2. The novel is told from three characters' perspectives. How does this add to the story and deepen it as it unfolds? How might it be different if it had been told from only one of the character's point of view?
3. Talk about Carson Chambliss. Describe his character. Why does he have such a magnetic hold on his congregation, and especially on Julie? Is Julie a good mother? Can you understand why she behaved the way she did? Do you think she understood the truth of her son, Stump's fate? Why is Addie so afraid of him?
4. How might the events of the story have unfolded differently if Jess had told his mother the truth about what she heard at the Sunday afternoon service?
5. Describe this small North Carolina town in which the story takes place. What is it like? How does its size and remoteness influence the lives of those who call it home? Sheriff Clem Barfield is not native to Madison County. How does this impact the way he sees this place and its people?
6. How can religion uplift a person's soul? How can it be corrupting influence? Julie considers herself to be a "good Christian woman." What do you think?
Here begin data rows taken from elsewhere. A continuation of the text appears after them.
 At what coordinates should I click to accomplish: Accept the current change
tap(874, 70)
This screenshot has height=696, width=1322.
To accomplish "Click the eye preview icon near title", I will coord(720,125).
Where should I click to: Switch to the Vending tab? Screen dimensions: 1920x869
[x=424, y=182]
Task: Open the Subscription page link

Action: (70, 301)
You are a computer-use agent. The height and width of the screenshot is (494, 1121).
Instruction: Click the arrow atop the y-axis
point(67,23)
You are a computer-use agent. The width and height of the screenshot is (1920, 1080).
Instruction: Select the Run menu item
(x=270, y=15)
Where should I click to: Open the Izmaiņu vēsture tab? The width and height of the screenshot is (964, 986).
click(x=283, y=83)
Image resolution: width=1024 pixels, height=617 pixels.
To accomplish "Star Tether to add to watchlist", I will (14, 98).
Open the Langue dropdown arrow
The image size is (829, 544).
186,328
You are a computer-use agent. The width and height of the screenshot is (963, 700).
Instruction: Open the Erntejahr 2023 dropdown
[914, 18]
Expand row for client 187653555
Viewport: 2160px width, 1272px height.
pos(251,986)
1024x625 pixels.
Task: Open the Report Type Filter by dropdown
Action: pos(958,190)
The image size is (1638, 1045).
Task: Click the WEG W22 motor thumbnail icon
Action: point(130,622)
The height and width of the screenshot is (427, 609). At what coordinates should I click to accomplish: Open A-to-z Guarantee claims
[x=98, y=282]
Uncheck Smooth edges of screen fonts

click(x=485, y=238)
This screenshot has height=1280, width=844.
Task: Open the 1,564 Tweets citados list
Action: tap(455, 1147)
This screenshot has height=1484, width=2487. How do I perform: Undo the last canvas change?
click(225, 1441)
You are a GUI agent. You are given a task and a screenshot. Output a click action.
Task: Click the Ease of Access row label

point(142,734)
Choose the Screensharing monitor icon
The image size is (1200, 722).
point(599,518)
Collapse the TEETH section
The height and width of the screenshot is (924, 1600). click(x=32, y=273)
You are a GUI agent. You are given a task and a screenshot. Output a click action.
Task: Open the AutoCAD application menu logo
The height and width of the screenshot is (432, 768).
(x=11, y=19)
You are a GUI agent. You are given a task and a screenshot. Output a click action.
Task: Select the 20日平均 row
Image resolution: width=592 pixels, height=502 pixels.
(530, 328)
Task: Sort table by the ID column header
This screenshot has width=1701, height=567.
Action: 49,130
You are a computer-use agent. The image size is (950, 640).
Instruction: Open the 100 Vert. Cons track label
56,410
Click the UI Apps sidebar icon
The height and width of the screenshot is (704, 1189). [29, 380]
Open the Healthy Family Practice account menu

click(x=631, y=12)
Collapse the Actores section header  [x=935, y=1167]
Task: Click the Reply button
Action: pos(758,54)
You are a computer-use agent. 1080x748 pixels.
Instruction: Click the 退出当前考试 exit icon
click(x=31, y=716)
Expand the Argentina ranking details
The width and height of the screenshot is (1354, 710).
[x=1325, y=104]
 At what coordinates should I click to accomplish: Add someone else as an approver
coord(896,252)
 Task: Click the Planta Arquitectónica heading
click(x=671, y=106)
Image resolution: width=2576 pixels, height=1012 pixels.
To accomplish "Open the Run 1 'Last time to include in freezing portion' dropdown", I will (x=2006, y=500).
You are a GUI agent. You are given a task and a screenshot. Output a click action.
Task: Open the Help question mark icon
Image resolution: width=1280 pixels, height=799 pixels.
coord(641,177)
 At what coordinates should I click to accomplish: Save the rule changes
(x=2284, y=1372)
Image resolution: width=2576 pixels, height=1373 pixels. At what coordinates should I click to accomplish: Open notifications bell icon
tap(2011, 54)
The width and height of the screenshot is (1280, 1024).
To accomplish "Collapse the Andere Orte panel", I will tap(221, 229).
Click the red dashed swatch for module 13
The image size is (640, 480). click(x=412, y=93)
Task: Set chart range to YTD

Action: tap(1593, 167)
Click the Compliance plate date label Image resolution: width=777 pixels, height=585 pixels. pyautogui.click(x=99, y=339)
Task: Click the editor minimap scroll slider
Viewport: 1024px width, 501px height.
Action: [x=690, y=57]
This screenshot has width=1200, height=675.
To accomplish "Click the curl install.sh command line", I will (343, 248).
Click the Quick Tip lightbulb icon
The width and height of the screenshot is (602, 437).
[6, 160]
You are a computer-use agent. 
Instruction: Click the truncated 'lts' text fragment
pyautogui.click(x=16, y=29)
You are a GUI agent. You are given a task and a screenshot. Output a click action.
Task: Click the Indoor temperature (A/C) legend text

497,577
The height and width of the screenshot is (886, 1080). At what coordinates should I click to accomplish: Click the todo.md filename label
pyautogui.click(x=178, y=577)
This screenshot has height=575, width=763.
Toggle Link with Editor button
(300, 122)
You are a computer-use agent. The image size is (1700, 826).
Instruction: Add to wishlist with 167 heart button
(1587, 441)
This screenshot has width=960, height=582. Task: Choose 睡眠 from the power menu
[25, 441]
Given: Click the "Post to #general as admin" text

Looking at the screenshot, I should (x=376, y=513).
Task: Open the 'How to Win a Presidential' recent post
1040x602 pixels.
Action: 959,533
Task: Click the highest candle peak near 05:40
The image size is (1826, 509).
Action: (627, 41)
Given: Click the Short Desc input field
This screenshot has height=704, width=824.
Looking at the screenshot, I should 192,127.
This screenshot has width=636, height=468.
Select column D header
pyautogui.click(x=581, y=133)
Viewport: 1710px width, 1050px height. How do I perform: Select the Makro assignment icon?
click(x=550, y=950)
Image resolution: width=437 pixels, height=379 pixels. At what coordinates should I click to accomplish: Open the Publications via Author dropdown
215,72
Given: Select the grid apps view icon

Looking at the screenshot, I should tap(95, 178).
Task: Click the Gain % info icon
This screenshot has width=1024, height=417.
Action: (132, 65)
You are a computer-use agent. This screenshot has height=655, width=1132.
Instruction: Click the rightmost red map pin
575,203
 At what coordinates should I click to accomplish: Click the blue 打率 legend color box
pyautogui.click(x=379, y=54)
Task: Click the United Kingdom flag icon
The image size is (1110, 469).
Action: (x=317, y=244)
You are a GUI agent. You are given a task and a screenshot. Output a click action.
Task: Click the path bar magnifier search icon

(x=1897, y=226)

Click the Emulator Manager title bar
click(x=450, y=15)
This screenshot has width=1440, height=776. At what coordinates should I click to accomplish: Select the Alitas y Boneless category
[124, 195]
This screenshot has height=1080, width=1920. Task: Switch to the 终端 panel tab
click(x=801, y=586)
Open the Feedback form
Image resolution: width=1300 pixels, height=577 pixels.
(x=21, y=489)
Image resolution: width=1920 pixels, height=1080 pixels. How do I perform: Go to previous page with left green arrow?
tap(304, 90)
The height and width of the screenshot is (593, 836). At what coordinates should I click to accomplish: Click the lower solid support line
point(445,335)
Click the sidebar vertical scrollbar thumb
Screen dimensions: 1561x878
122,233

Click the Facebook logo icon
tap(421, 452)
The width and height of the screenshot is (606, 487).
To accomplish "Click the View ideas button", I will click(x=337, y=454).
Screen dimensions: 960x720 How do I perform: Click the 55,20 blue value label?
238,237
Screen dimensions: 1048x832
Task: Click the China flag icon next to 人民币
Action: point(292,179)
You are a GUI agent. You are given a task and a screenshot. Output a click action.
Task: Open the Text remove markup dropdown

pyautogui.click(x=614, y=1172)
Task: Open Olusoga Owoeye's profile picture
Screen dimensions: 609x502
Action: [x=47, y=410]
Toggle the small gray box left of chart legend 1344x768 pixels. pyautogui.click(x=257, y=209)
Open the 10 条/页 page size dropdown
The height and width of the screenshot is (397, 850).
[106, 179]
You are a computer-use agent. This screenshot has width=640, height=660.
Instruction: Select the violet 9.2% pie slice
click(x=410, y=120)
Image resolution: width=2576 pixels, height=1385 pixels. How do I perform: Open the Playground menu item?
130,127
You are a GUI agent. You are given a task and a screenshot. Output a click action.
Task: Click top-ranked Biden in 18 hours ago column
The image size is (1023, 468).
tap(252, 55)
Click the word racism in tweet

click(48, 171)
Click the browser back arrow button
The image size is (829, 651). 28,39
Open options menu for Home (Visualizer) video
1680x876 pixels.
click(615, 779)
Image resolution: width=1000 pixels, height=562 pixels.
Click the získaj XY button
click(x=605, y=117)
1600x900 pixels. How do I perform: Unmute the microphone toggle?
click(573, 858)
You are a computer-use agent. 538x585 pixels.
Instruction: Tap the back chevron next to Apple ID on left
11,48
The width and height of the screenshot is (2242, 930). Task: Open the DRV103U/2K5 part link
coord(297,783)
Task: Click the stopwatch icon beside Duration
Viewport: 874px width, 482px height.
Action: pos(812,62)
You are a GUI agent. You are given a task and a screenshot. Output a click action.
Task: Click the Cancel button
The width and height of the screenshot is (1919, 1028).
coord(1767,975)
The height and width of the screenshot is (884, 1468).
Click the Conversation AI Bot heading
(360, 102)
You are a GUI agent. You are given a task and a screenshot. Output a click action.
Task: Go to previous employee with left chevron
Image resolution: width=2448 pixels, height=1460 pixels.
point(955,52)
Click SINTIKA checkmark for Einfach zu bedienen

Whether you are Christian or not, religious or not, what is your definition of a "good Christian?" Is anyone in the novel virtuous, and if so, in what way?
7. Why did Addie pull the children out of Chambliss's services? Did she have any other options?
8. When Jess asks his grandpa if Stump will be able to talk in heaven, Jimmy tells him, "Of course he will. We'll all be able to talk. And we'll be able to understand each other." What does his answer reveal about him and the world? What is he trying to teach Jess?
9. Think about Jimmy Hall. What kind of relationship does she have with his son? What about with Sheriff Barefield?
10. Can this novel be compared to a Shakespearean tragedy? If so, in what ways? Think about various stories and proverbs from the Bible. How are they reflected in the story?
11. What role does nature and the natural world play in the novel?
12. Addie believes that this place and its people will be saved in the wake of tragedy. Do you believe in salvation? What role does forgiveness play in this story? Do you think people can change for the better? What about Jimmy Hall? How do the novel's events impact his relationship with the sheriff and with his grandson, Jess?
13. Think about the novel's themes: revenge, faith, betrayal, goodness and evil, forgiveness and understanding. Choose a character and show how these themes are demonstrated through his or her life.